Nel dibattito di questi giorni è stato fra l'altro ricordato – e giustamente – che la RU486 implica rischi rilevanti per la salute della donna. Un dato oggettivo che dimostra l'intento ideologico che anima i sostenitori dell'aborto chimico.
Tuttavia, tali considerazioni non devono farci dimenticare che il no alla RU 486 va motivato innanzitutto con la necessità di rifiutare ogni forma di aborto come ingiusta e ingiustificabile uccisione intenzionale del concepito. In questo senso, l'aborto chirurgico attuato ogni giorno negli ospedali italiani con il beneplacito della legge 194 del 1978, e con il ricorso ai soldi pubblici, non costituisce in alcun modo una pratica "migliore" o "più accettabile" rispetto all'aborto chimico. Altrimenti, si corre il rischio di considerare un valore positivo il fatto che una certa forma di aborto sia "buona" perché più facile e sicura. Ma la società non ha, mai, il compito di rendere più facile e sicuro un determinato tipo di delitto, come ha preteso di fare la 194 per eliminare l'aborto clandestino.
Il mezzo utilizzato per uccidere non modifica la sostanza dell'atto che si compie. Si può ad esempio erogare una sentenza di morte con un'iniezione letale, oppure con l'uso della sedie elettrica, e si può aprire un dibattito su quale dei due sistemi sia il meno disumano. Ma se qualcuno ritiene la pena di morte un atto intrinsecamente ingiusto, non sarà certo il tipo di esecuzione a modificare il giudizio negativo nei confronti del boia. Allo stesso modo, l'aborto procurato esprime la medesima sostanziale ingiustizia, sia esso consumato con i ferri del medico aborzionista, o per via orale con la somministrazione di un principio attivo.

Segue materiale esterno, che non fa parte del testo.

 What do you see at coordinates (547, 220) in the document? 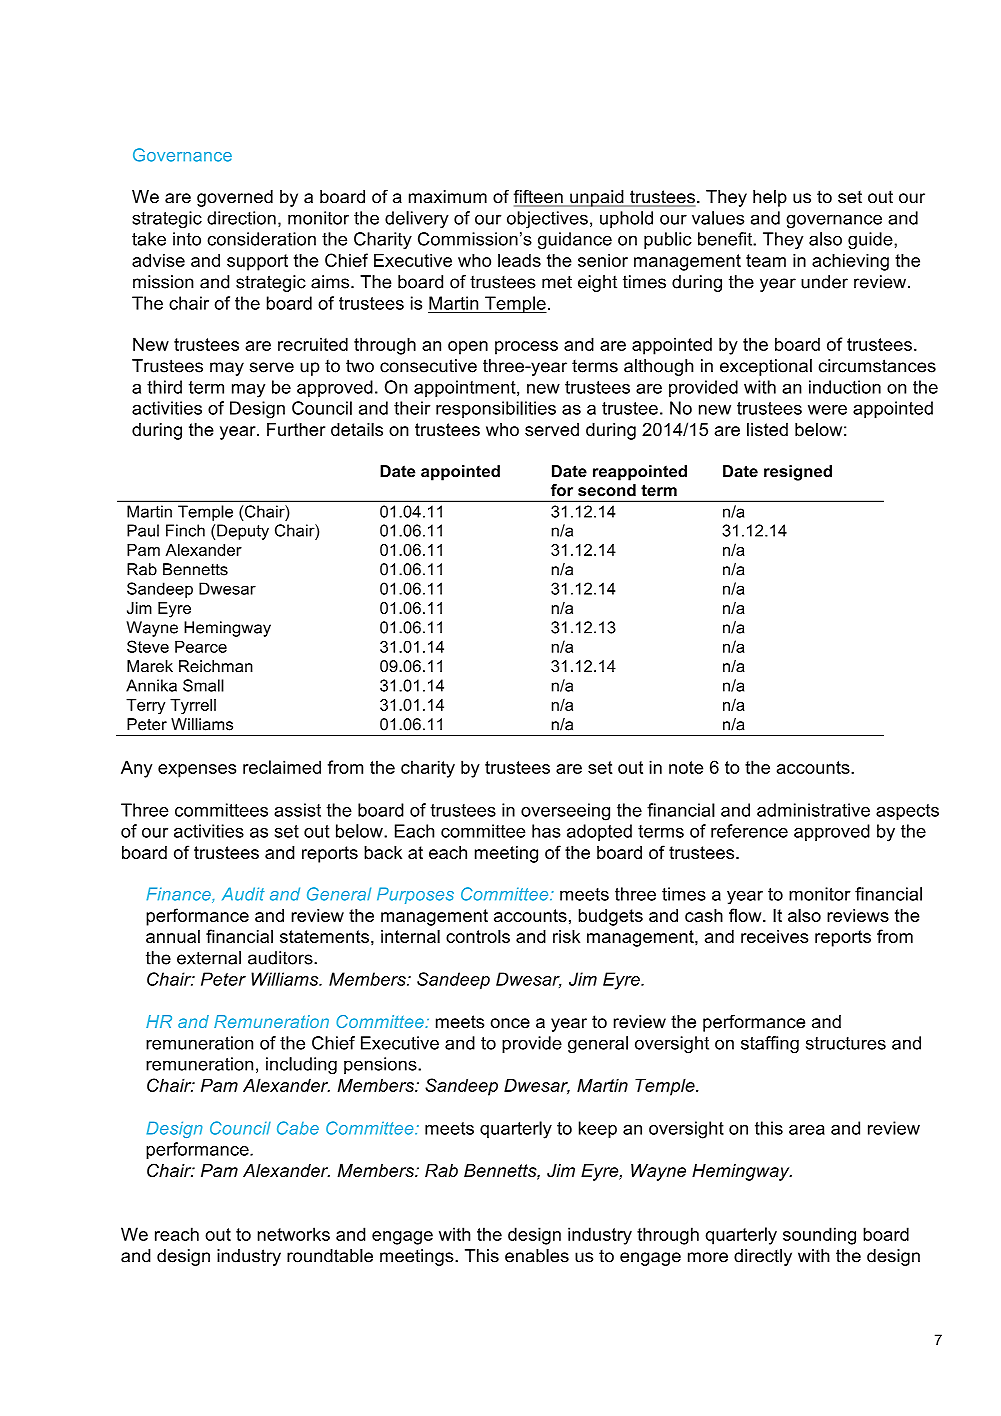
I see `objectives` at bounding box center [547, 220].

La RU 486 è in questo senso solo il segno di una ulteriore involuzione, un imbarbarimento della nostra civiltà giuridica che ha le sue premesse nella legalizzazione dell'aborto. Sarà difficile, anzi impossibile, "fermare" questa deriva se si accetta come un dato ineluttabile il diritto all'autodeterminazione della donna nel decidere la vita o la morte di suo figlio.